I totally understand this is a sensitive time for all those affected by the storm, and what they did here is in poor taste, but I also recognize that is actually the "normal" price for bottled water at Best Buy (as crazy as it may sound).

What this should really do is make us think twice the next time we reach into the cooler to grab that $1.79 bottle of Dasani at the store... because when we do, we're buying water at a rate of $42.96/case (or $11.46/gallon). I know I'm too often guilty of this. :shock:

https://twitter.com/kenklippenstein/status/902571298521399296


----------



## dfw_pilot (Jan 28, 2017)

Well said.


----------



## J_nick (Jan 28, 2017)

Ware said:


> What this should really do is make us think twice the next time we reach into the cooler to grab that $1.79 bottle of *Dasani* at the store........I know I'm too often guilty of this. :shock:


I think you misspelled Dr Pepper :lol:


----------



## wardconnor (Mar 25, 2017)

J_nick said:


> Ware said:
> 
> 
> > What this should really do is make us think twice the next time we reach into the cooler to grab that $1.79 bottle of *Dasani* at the store........I know I'm too often guilty of this. :shock:
> ...


Wow good catch on that one j nick. I totally missed that.


----------



## social port (Jun 19, 2017)

Ware said:


> What this should really do is make us think twice the next time we reach into the cooler to grab that $1.79 bottle of Dasani at the store... because when we do, we're buying water at a rate of $42.96/case (or $11.46/gallon). I know I'm too often guilty of this. :shock:


Did I just hear a suggestion for a TLF water bottle?


----------



## Ware (Jan 28, 2017)

social port said:


> Did I just hear a suggestion for a TLF water bottle?

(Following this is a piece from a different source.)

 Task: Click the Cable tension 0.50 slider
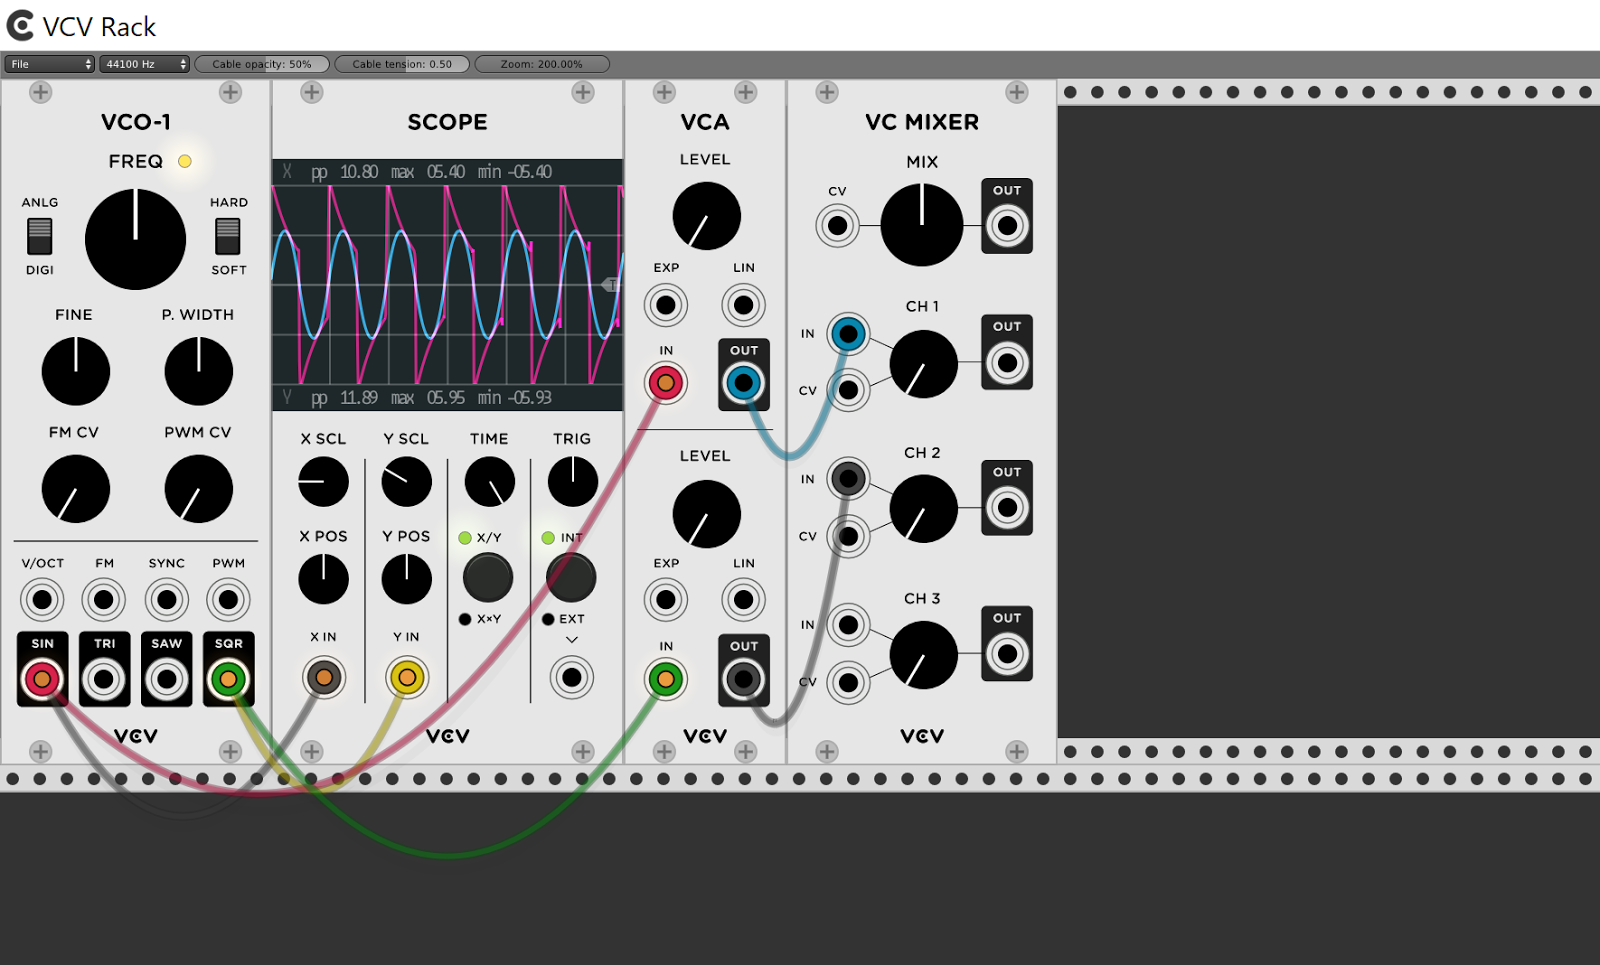point(402,64)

Cool idea, but in the meantime the TLF stickers are actually weatherproof and dishwasher safe. My wife put one on her water bottle.


----------



## Colonel K0rn (Jul 4, 2017)

Ware said:


> social port said:
> 
> 
> > Did I just hear a suggestion for a TLF water bottle?
> ...


Think you could do me, and future TLF'ers a favor and sticky the stocks of supplies (say that 3 times fast) in your post on that thread? I'd like to order a few things.


----------



## Ware (Jan 28, 2017)

Colonel K0rn said:


> Think you could do me, and future TLF'ers a favor and sticky the stocks of supplies (say that 3 times fast) in your post on that thread? I'd like to order a few things.


I still have everything listed in that thread.


----------